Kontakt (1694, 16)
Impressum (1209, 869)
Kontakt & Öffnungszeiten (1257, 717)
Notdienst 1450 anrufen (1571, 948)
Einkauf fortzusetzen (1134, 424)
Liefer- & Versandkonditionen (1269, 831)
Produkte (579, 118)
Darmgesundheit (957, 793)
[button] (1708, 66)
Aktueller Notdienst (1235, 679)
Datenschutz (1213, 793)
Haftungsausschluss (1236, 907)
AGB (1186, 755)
============
## Task objective
Once the listing above has been read, restate it exactly.

## Expected output
Kontakt (1694, 16)
Impressum (1209, 869)
Kontakt & Öffnungszeiten (1257, 717)
Notdienst 1450 anrufen (1571, 948)
Einkauf fortzusetzen (1134, 424)
Liefer- & Versandkonditionen (1269, 831)
Produkte (579, 118)
Darmgesundheit (957, 793)
[button] (1708, 66)
Aktueller Notdienst (1235, 679)
Datenschutz (1213, 793)
Haftungsausschluss (1236, 907)
AGB (1186, 755)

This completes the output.